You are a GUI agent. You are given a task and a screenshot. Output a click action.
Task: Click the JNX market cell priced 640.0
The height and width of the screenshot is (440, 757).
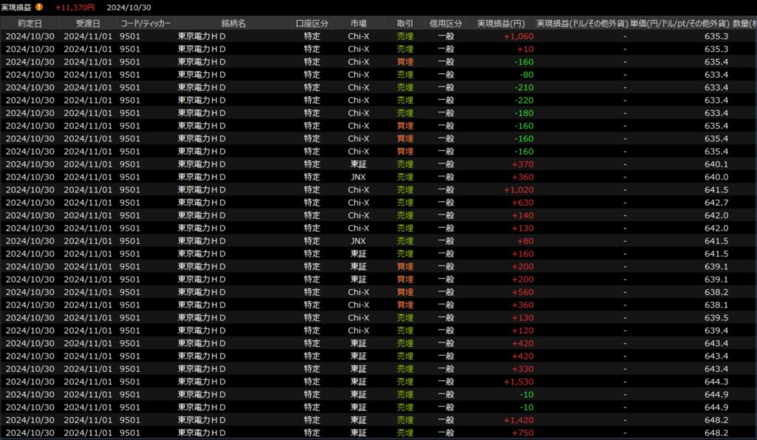(359, 177)
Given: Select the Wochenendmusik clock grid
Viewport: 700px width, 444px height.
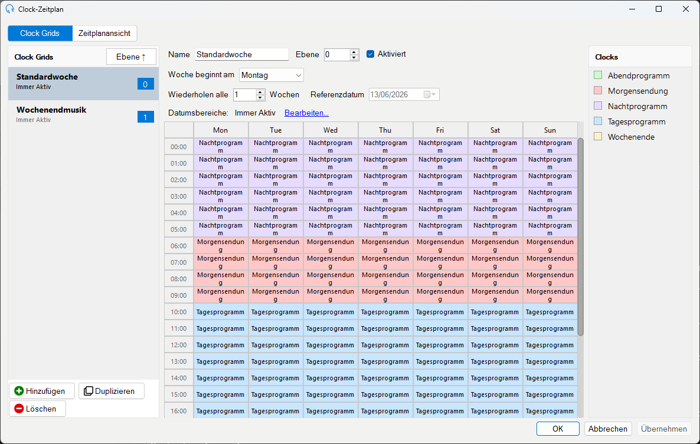Looking at the screenshot, I should click(x=83, y=114).
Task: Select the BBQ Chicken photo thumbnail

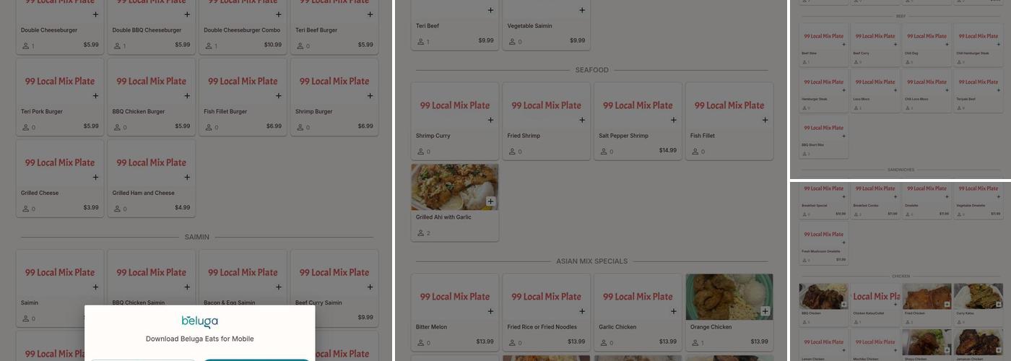Action: tap(823, 296)
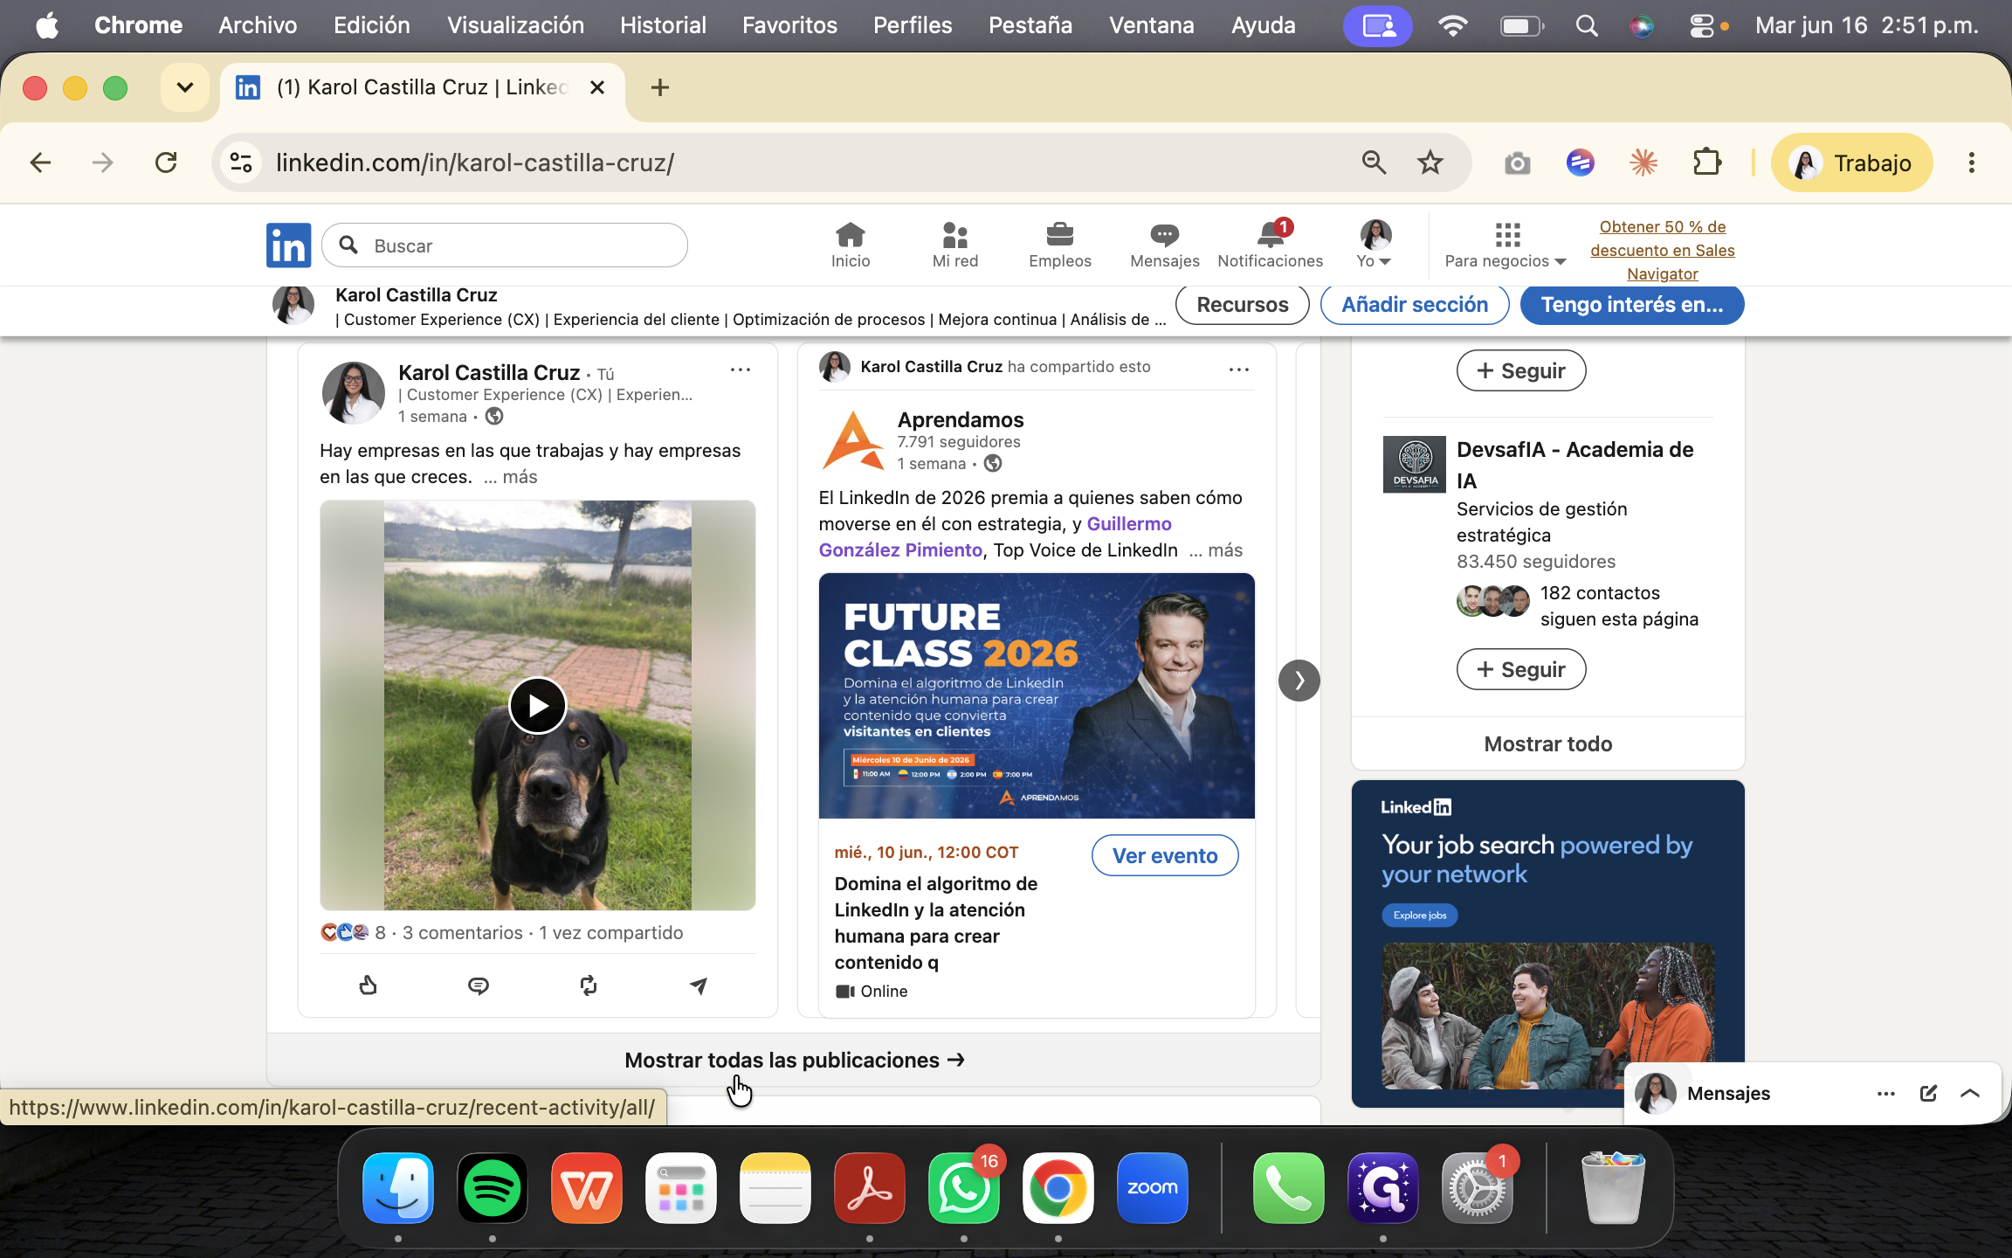Follow DevsafIA - Academia de IA
This screenshot has height=1258, width=2012.
coord(1521,669)
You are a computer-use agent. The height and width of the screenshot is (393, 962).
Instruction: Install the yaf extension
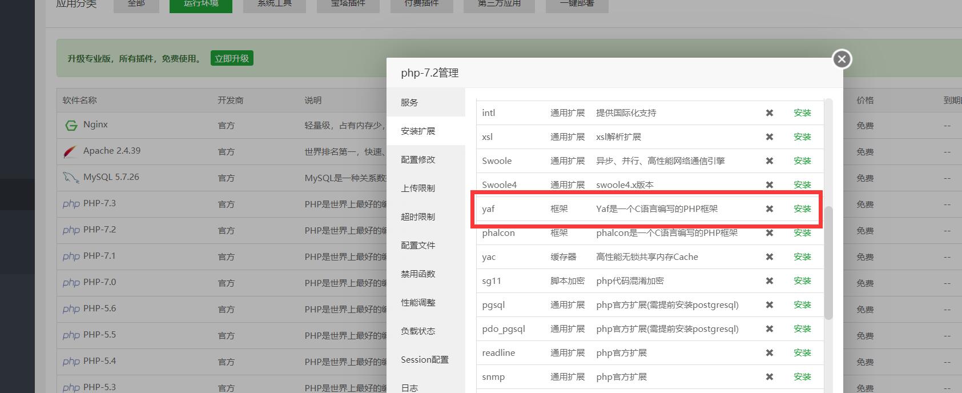point(802,209)
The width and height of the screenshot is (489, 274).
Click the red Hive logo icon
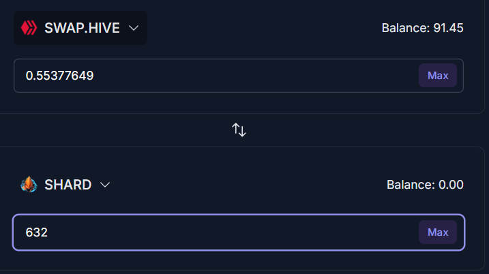[29, 28]
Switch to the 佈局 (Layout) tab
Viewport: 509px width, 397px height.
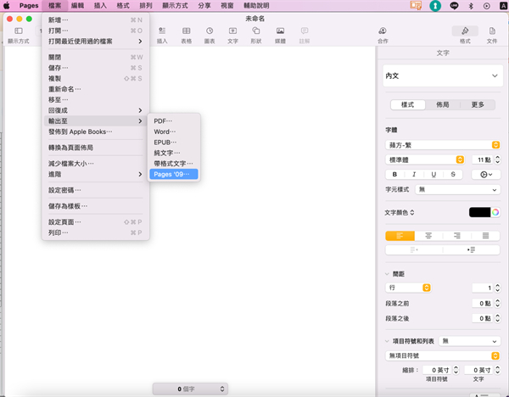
- - - - -
Emit an exact copy of the lines from the line bearing "Switch to the 佈局 (Layout) tab" through the last line above, inclusive, and leave the images out.

Switch to the 佈局 (Layout) tab
Viewport: 509px width, 397px height.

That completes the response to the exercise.